Ruena didn’t mean to snap, but she did, and now she feels the cold, stunned silence of Erana at her back. The girl doesn’t respond after that, the two of them standing still.
Ruena feels a pang of regret from her words, wishing there was an easier answer to this. They both know that once Ruena breaks her way out, she is also compromising Erana’s security here and might be inadvertently forcing her to join Ruena anyway. Am I really even giving her a choice at all? Is this the bossy brain of a Queen who makes choices for her subjects after giving them the guise that they have a
ny say in the matter at all? Is this the kind of Queen I want to be …?
“I am not a Queen,” murmurs Ruena to herself in answer, then brings her hand to the wall again.
Erana starts to say something, but Ruena has already pushed her electricity into the fallen rubble, and it responds, vibrating out of control. Ruena backs away, holding onto the current as it flows and crackles with power. She feels her hair rising slowly, the sound of pure electricity pouring before her like a boiling soup of energy.
In this moment, the room is on fire with purple, buzzing light.
Ruena must push her charges seven separate times before there is a manageable clearing over which she—and Erana, if she chooses to follow—may cross. The electricity dies away, but the effort of her Legacy has left Ruena’s hands trembling and her hair floating all around her as if she was submerged underwater.
She hears a single footstep. “Stay where you are,” warns Ruena. “My power is everywhere. Give it time to dissipate.”
“Okay.”
The two girls stand in place, staring at the opening Ruena has created. The afternoon sky is pouring in from the now-crumbled wall, golden-white and warm as Rone’s breath when they’d be curled up in each other’s arms, caught in a mess of pillows and silks and blankets on the floor. She already misses him so much. Dran … Radley … I’ll never let myself get close to another man again.
Unless that man is Rone.
Is that the real reason she broke down this wall? Does it have anything to do at all with her conscience, with the welfare of the Lifted City and her people, or with retribution? Or is her reasoning entirely a selfish one of the heart?

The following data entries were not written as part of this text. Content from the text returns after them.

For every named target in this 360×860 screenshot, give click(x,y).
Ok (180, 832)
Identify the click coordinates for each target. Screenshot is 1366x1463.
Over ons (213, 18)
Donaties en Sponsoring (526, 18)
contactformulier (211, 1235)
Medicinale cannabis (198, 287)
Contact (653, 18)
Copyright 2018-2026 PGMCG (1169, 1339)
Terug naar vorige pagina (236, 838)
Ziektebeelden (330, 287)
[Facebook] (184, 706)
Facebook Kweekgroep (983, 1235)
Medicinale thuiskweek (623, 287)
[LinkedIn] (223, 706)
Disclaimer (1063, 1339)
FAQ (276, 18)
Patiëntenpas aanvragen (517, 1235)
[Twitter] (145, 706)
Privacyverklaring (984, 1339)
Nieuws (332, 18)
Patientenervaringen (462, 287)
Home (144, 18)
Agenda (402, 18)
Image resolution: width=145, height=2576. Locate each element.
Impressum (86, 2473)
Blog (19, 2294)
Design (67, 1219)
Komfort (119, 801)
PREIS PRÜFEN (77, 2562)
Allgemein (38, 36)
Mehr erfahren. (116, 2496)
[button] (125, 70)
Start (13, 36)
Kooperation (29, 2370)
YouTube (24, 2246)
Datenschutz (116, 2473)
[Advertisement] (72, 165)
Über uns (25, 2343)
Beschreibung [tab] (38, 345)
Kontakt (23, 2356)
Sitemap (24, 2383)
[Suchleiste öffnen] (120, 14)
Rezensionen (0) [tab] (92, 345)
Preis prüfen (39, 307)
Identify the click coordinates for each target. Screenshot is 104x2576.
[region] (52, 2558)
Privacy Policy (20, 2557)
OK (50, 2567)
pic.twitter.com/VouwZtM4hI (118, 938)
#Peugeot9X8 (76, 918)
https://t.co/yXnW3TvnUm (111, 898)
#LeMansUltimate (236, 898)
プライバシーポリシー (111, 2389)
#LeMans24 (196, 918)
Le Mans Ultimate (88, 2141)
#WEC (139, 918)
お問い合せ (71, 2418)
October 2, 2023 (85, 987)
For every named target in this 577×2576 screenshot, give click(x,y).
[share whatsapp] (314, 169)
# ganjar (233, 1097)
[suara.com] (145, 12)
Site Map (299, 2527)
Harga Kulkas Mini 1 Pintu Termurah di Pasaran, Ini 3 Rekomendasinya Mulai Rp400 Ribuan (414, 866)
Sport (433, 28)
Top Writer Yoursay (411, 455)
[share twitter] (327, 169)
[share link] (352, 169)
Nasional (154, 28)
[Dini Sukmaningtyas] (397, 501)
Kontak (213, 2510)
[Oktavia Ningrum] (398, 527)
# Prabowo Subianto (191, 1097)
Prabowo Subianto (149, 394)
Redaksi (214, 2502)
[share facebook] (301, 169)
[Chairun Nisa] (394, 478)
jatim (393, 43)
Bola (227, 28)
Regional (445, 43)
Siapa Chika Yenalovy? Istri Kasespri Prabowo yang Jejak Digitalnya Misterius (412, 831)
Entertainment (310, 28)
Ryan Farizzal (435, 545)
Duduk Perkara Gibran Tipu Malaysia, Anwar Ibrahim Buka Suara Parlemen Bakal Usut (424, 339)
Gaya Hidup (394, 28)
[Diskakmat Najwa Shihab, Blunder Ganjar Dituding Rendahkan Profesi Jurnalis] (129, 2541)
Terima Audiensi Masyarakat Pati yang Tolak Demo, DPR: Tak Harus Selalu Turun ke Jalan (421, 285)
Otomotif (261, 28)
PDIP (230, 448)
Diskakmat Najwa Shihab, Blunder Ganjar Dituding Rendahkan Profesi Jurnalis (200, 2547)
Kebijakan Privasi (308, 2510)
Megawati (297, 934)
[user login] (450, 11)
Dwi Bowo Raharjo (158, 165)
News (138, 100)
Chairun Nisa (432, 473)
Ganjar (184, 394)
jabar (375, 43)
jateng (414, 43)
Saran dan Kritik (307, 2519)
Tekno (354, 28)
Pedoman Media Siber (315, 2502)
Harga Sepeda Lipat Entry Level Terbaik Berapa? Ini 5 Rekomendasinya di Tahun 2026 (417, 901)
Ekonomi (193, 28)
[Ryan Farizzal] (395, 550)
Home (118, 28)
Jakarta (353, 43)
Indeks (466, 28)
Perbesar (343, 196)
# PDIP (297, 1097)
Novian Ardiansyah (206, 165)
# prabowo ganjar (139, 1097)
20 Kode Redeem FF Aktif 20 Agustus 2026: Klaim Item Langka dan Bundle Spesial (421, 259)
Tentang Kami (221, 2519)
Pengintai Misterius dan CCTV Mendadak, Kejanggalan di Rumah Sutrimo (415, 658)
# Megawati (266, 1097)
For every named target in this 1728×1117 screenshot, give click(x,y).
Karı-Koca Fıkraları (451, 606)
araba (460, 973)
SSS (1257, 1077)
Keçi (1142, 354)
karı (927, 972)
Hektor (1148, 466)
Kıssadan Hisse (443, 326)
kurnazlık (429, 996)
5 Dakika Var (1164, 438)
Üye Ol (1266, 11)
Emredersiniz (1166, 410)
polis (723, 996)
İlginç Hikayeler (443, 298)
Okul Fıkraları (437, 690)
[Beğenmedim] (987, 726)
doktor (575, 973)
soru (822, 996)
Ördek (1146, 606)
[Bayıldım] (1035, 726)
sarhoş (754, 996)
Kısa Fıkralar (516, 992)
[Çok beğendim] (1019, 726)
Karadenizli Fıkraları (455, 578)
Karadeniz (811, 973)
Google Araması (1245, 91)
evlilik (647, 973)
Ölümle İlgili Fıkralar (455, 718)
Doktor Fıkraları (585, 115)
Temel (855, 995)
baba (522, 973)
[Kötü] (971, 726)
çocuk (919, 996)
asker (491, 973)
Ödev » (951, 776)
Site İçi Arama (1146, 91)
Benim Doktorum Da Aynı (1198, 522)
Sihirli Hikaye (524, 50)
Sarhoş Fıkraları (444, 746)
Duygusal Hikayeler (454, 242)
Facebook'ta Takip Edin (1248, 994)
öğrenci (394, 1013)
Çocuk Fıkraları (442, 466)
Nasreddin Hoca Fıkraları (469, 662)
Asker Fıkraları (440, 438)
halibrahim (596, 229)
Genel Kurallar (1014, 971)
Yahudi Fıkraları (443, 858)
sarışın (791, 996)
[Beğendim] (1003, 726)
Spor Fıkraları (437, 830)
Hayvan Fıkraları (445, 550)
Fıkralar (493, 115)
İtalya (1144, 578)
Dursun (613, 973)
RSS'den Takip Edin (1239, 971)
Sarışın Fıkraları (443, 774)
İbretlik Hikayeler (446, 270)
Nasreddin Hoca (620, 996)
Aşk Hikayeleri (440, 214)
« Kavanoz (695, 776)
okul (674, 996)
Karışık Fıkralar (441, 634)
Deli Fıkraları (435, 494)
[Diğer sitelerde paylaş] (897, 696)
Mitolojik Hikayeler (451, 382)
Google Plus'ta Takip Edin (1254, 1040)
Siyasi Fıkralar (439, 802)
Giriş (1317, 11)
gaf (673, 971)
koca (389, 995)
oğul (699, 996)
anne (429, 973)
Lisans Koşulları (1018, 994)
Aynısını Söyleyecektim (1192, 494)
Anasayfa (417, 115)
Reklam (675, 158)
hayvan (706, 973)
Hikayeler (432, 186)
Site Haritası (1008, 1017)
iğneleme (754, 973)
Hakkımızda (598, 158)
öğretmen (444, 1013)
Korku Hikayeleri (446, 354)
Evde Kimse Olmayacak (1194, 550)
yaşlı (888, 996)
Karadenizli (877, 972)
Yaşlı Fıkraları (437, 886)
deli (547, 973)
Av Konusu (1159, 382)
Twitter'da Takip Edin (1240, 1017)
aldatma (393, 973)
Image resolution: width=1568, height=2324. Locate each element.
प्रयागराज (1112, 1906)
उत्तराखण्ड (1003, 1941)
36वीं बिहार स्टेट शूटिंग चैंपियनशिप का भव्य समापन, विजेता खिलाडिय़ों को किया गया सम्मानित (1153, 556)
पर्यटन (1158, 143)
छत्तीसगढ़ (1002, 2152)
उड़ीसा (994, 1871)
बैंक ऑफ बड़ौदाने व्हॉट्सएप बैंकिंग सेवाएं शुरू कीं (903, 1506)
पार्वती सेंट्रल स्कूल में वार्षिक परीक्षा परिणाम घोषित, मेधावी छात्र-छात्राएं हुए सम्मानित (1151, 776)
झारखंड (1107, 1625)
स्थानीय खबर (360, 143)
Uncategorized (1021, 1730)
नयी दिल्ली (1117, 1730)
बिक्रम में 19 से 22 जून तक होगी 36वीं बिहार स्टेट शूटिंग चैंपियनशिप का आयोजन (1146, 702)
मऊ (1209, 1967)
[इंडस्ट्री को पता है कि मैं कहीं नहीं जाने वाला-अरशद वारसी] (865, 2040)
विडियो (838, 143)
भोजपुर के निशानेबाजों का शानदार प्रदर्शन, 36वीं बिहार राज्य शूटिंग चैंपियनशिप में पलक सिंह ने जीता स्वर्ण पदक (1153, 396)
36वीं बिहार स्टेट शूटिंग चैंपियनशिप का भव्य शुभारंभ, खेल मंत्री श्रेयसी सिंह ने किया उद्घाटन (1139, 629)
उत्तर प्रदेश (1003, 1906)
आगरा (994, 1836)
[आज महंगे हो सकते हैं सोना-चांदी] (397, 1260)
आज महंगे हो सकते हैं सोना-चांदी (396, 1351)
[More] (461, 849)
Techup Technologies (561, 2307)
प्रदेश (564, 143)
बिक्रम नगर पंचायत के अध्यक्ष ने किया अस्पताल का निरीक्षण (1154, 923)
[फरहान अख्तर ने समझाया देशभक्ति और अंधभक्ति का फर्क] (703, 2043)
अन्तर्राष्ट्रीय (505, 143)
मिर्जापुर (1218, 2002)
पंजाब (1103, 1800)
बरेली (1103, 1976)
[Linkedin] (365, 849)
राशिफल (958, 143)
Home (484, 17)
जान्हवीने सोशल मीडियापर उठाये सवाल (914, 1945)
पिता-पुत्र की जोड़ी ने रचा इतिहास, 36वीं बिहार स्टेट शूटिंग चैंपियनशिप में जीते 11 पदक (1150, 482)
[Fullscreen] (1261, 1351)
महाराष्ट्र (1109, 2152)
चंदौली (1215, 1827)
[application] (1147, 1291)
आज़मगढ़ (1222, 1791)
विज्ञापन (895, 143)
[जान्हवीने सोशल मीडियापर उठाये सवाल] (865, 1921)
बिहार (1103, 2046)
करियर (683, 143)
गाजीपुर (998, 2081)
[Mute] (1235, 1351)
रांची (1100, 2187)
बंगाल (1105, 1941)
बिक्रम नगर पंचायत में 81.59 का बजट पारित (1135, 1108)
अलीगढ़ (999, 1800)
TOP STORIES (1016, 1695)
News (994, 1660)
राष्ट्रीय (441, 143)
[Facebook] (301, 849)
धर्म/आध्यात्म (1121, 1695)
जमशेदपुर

Ruena crouches down slowly, placing her hands on the floor. She closes her eyes and feels for the presence of her electric current, drawing it towards her as carefully as she can. In a matter of seconds, she feels nothing more. Rising, she takes a few tentative steps, then crouches by the fallen wall and tests it once more, feeling for energy. When she’s certain it’s gone, she rises again and turns to face Erana, who still stands in place with her glasses reflecting the sunlight and making her eyes look like two enormous gold coins.